Je suis d’origine italienne par mon arrière grand-père. Cette composante italienne est importante dans la manière dont je me suis construit. Dans mon enfance, je n’avais d’italien que ce nom de famille, que personne ne savait prononcer. J’étais l’italien de la classe. Je suis en fait de Paris et suis venu à Rome pour mon fils dont la maman est italienne. Quand je suis arrivé, c’est comme si j’étais chez moi. Journaliste de métier, je suis devenu menuisier en passant un CAP à 30 ans pour pouvoir me déplacer plus facilement.
Vous venez de lancer un projet autour de l’artisanat d’art en plein centre historique de Rome.
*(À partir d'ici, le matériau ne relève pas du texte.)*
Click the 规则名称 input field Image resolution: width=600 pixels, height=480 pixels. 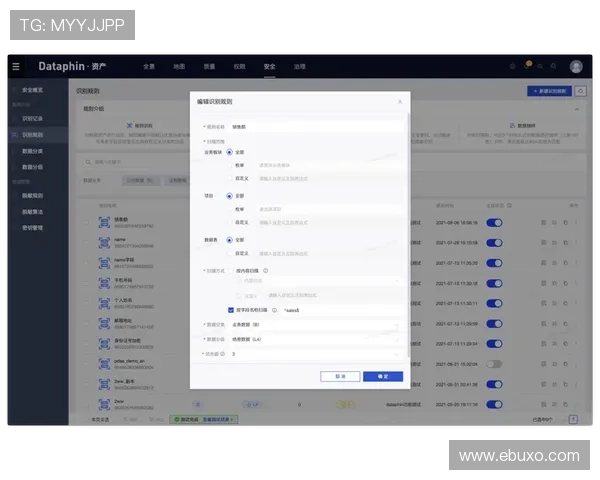[315, 127]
Pourquoi ?
Quand je suis arrivé à Rome, j’ai eu la belle surprise de découvrir la valeur accordée ici aux différentes formes d’artisanat. Le statut d’artisanat est très protégé en Italie, pour des raisons historiques et politiques. Le régime fasciste s’est posé sur le renforcement de l’artisanat et de grandes coopératives d’artisans. Une forme de repli pour se protéger des grands groupes capitalistes. Dans la culture populaire, l’artisan est une figure très valorisée, alors que dans la vie quotidienne les gens y recourent de moins en moins. Vivre de l’artisanat, c’est très difficile. Le centre de Rome s’est vidé de l’artisanat et toutes les Botteghe qui à l’origine étaient composées d’un atelier, d’une boutique et d’un logement sont désormais occupées par des magasins de vêtements ou par des pizzerias.
Le Moulin est une vitrine pour différents métiers artisanaux mais pas seulement. Pouvez-vous nous en dire plus ?
Les personnes que nous souhaitons impliquer dans le projet seront toutes des artisans artistes. Un double statut qu’on retrouve régulièrement dans l’Histoire comme si c’était un besoin. Ces artisans artistes sont dépositaires de techniques artisanales qu’ils proposent au travers d’une expression artistique. Nous souhaiterions être huit avec idéalement un menuisier, un céramiste, un ferronnier, une couturière, un maître verrier et un designer.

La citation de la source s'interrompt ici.